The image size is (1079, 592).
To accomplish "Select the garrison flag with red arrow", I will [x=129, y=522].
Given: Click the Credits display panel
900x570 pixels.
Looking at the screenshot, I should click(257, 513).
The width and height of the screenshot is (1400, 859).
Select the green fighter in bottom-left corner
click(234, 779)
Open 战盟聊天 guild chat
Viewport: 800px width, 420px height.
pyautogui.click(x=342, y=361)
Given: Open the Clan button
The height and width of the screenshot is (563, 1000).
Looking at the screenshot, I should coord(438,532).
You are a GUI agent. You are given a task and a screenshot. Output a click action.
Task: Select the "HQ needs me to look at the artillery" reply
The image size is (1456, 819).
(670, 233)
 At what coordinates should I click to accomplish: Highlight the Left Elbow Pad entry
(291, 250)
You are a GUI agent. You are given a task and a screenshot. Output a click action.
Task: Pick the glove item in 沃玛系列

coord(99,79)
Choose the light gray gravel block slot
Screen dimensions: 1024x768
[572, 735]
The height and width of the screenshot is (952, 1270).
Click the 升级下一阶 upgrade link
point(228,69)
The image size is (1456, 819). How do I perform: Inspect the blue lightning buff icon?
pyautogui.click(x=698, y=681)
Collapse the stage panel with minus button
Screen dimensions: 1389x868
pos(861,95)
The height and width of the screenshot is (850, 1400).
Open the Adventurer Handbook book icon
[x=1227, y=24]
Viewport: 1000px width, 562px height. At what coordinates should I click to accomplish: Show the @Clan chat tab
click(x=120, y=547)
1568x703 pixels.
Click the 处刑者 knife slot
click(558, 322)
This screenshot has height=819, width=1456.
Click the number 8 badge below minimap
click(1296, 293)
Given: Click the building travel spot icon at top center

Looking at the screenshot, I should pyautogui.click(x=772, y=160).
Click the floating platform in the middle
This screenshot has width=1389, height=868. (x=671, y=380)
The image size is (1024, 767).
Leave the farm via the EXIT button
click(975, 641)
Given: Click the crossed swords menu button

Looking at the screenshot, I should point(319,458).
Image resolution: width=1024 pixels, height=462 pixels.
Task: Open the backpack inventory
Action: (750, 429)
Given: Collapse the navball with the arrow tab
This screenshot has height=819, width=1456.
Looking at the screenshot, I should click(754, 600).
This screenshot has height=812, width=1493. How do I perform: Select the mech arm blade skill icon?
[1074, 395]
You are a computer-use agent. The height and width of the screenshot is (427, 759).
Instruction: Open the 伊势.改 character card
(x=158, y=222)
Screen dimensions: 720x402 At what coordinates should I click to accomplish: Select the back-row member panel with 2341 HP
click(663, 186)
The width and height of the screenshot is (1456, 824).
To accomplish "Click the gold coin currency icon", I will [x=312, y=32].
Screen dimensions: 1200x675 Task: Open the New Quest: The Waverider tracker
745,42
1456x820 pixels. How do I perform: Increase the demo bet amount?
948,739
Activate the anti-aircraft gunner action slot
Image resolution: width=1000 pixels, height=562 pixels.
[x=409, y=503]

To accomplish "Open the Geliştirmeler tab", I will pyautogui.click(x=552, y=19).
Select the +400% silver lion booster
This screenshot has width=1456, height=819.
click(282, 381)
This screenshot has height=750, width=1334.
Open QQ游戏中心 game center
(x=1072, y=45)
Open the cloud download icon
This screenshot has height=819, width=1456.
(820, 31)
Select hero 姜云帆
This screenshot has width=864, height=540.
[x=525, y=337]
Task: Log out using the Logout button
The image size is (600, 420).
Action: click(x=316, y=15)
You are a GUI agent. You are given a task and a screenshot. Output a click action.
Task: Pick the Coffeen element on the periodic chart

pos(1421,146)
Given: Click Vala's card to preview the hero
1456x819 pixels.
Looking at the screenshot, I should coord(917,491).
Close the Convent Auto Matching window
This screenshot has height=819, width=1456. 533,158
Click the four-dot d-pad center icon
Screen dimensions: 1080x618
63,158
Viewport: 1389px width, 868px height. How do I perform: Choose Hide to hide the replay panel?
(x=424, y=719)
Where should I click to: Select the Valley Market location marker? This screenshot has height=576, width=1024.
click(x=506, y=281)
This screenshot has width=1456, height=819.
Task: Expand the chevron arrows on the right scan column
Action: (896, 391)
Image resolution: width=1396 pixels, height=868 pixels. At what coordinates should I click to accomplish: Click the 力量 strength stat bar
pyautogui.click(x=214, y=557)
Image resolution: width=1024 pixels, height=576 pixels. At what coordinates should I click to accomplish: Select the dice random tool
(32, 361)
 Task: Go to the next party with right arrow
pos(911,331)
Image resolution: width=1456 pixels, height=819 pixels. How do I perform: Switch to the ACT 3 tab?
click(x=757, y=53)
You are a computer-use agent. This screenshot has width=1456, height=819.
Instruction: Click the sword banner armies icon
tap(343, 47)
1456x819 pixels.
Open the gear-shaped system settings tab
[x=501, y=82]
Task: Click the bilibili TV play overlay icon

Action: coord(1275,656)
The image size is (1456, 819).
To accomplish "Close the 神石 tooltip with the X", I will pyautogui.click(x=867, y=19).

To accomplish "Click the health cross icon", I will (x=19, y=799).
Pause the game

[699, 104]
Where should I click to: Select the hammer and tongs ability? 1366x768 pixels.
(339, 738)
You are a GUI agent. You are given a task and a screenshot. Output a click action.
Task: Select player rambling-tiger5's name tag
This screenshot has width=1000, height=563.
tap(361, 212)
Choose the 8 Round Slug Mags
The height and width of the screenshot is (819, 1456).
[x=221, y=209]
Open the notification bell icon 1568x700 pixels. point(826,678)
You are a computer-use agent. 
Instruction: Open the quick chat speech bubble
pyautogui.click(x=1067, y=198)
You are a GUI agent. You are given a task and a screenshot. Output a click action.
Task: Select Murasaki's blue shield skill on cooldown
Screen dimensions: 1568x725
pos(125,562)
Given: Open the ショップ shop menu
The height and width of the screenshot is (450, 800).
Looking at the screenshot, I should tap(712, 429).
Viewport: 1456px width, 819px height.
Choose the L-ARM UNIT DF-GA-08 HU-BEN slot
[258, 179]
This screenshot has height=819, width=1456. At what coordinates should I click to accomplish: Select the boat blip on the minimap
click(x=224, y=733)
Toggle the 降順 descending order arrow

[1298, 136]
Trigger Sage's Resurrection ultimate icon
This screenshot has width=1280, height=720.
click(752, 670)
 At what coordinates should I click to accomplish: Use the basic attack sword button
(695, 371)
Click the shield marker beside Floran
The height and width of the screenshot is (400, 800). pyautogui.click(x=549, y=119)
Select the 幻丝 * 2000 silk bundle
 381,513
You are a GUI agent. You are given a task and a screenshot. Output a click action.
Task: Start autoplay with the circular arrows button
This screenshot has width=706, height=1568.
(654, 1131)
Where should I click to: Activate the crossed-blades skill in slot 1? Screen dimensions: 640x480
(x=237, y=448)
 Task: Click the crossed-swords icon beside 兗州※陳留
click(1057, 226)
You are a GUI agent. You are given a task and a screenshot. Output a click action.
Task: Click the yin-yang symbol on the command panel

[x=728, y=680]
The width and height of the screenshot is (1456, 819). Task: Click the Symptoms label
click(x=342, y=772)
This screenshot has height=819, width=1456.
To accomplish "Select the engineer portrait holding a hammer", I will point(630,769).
++++++
WORK TO COMPLETE:
Please return all of the material above exactly as it appears, line for line.

OUTPUT OF THE EXERCISE:
The image size is (1079, 592).
To accomplish "Select the garrison flag with red arrow", I will [x=129, y=522].
Given: Click the Credits display panel
900x570 pixels.
Looking at the screenshot, I should click(257, 513).
The width and height of the screenshot is (1400, 859).
Select the green fighter in bottom-left corner
click(234, 779)
Open 战盟聊天 guild chat
Viewport: 800px width, 420px height.
pyautogui.click(x=342, y=361)
Given: Open the Clan button
The height and width of the screenshot is (563, 1000).
Looking at the screenshot, I should coord(438,532).
You are a GUI agent. You are given a task and a screenshot. Output a click action.
Task: Select the "HQ needs me to look at the artillery" reply
The image size is (1456, 819).
(670, 233)
 At what coordinates should I click to accomplish: Highlight the Left Elbow Pad entry
(291, 250)
You are a GUI agent. You are given a task and a screenshot. Output a click action.
Task: Pick the glove item in 沃玛系列

coord(99,79)
Choose the light gray gravel block slot
Screen dimensions: 1024x768
[572, 735]
The height and width of the screenshot is (952, 1270).
Click the 升级下一阶 upgrade link
point(228,69)
The image size is (1456, 819). How do I perform: Inspect the blue lightning buff icon?
pyautogui.click(x=698, y=681)
Collapse the stage panel with minus button
Screen dimensions: 1389x868
pos(861,95)
The height and width of the screenshot is (850, 1400).
Open the Adventurer Handbook book icon
[x=1227, y=24]
Viewport: 1000px width, 562px height. At what coordinates should I click to accomplish: Show the @Clan chat tab
click(x=120, y=547)
1568x703 pixels.
Click the 处刑者 knife slot
click(558, 322)
This screenshot has height=819, width=1456.
Click the number 8 badge below minimap
click(1296, 293)
Given: Click the building travel spot icon at top center

Looking at the screenshot, I should pyautogui.click(x=772, y=160).
Click the floating platform in the middle
This screenshot has width=1389, height=868. (x=671, y=380)
The image size is (1024, 767).
Leave the farm via the EXIT button
click(975, 641)
Given: Click the crossed swords menu button

Looking at the screenshot, I should point(319,458).
Image resolution: width=1024 pixels, height=462 pixels.
Task: Open the backpack inventory
Action: (750, 429)
Given: Collapse the navball with the arrow tab
This screenshot has height=819, width=1456.
Looking at the screenshot, I should click(754, 600).
This screenshot has height=812, width=1493. How do I perform: Select the mech arm blade skill icon?
[1074, 395]
You are a computer-use agent. The height and width of the screenshot is (427, 759).
Instruction: Open the 伊势.改 character card
(x=158, y=222)
Screen dimensions: 720x402 At what coordinates should I click to accomplish: Select the back-row member panel with 2341 HP
click(663, 186)
The width and height of the screenshot is (1456, 824).
To accomplish "Click the gold coin currency icon", I will [x=312, y=32].
Screen dimensions: 1200x675 Task: Open the New Quest: The Waverider tracker
745,42
1456x820 pixels. How do I perform: Increase the demo bet amount?
948,739
Activate the anti-aircraft gunner action slot
Image resolution: width=1000 pixels, height=562 pixels.
[x=409, y=503]

To accomplish "Open the Geliştirmeler tab", I will pyautogui.click(x=552, y=19).
Select the +400% silver lion booster
This screenshot has width=1456, height=819.
click(282, 381)
This screenshot has height=750, width=1334.
Open QQ游戏中心 game center
(x=1072, y=45)
Open the cloud download icon
This screenshot has height=819, width=1456.
(820, 31)
Select hero 姜云帆
This screenshot has width=864, height=540.
[x=525, y=337]
Task: Log out using the Logout button
The image size is (600, 420).
Action: click(x=316, y=15)
You are a GUI agent. You are given a task and a screenshot. Output a click action.
Task: Pick the Coffeen element on the periodic chart

pos(1421,146)
Given: Click Vala's card to preview the hero
1456x819 pixels.
Looking at the screenshot, I should coord(917,491).
Close the Convent Auto Matching window
This screenshot has height=819, width=1456. 533,158
Click the four-dot d-pad center icon
Screen dimensions: 1080x618
63,158
Viewport: 1389px width, 868px height. How do I perform: Choose Hide to hide the replay panel?
(x=424, y=719)
Where should I click to: Select the Valley Market location marker? This screenshot has height=576, width=1024.
click(x=506, y=281)
This screenshot has width=1456, height=819.
Task: Expand the chevron arrows on the right scan column
Action: (896, 391)
Image resolution: width=1396 pixels, height=868 pixels. At what coordinates should I click to accomplish: Click the 力量 strength stat bar
pyautogui.click(x=214, y=557)
Image resolution: width=1024 pixels, height=576 pixels. At what coordinates should I click to accomplish: Select the dice random tool
(32, 361)
 Task: Go to the next party with right arrow
pos(911,331)
Image resolution: width=1456 pixels, height=819 pixels. How do I perform: Switch to the ACT 3 tab?
click(x=757, y=53)
You are a computer-use agent. This screenshot has width=1456, height=819.
Instruction: Click the sword banner armies icon
tap(343, 47)
1456x819 pixels.
Open the gear-shaped system settings tab
[x=501, y=82]
Task: Click the bilibili TV play overlay icon

Action: coord(1275,656)
The image size is (1456, 819).
To accomplish "Close the 神石 tooltip with the X", I will pyautogui.click(x=867, y=19).

To accomplish "Click the health cross icon", I will (x=19, y=799).
Pause the game

[699, 104]
Where should I click to: Select the hammer and tongs ability? 1366x768 pixels.
(339, 738)
You are a GUI agent. You are given a task and a screenshot. Output a click action.
Task: Select player rambling-tiger5's name tag
This screenshot has width=1000, height=563.
tap(361, 212)
Choose the 8 Round Slug Mags
The height and width of the screenshot is (819, 1456).
[x=221, y=209]
Open the notification bell icon 1568x700 pixels. point(826,678)
You are a computer-use agent. 
Instruction: Open the quick chat speech bubble
pyautogui.click(x=1067, y=198)
You are a GUI agent. You are given a task and a screenshot. Output a click action.
Task: Select Murasaki's blue shield skill on cooldown
Screen dimensions: 1568x725
pos(125,562)
Given: Open the ショップ shop menu
The height and width of the screenshot is (450, 800).
Looking at the screenshot, I should tap(712, 429).
Viewport: 1456px width, 819px height.
Choose the L-ARM UNIT DF-GA-08 HU-BEN slot
[258, 179]
This screenshot has height=819, width=1456. At what coordinates should I click to accomplish: Select the boat blip on the minimap
click(x=224, y=733)
Toggle the 降順 descending order arrow

[1298, 136]
Trigger Sage's Resurrection ultimate icon
This screenshot has width=1280, height=720.
click(752, 670)
 At what coordinates should I click to accomplish: Use the basic attack sword button
(695, 371)
Click the shield marker beside Floran
The height and width of the screenshot is (400, 800). pyautogui.click(x=549, y=119)
Select the 幻丝 * 2000 silk bundle
 381,513
You are a GUI agent. You are given a task and a screenshot. Output a click action.
Task: Start autoplay with the circular arrows button
This screenshot has width=706, height=1568.
(654, 1131)
Where should I click to: Activate the crossed-blades skill in slot 1? Screen dimensions: 640x480
(x=237, y=448)
 Task: Click the crossed-swords icon beside 兗州※陳留
click(1057, 226)
You are a GUI agent. You are given a task and a screenshot. Output a click action.
Task: Click the yin-yang symbol on the command panel

[x=728, y=680]
The width and height of the screenshot is (1456, 819). Task: Click the Symptoms label
click(x=342, y=772)
This screenshot has height=819, width=1456.
To accomplish "Select the engineer portrait holding a hammer", I will point(630,769).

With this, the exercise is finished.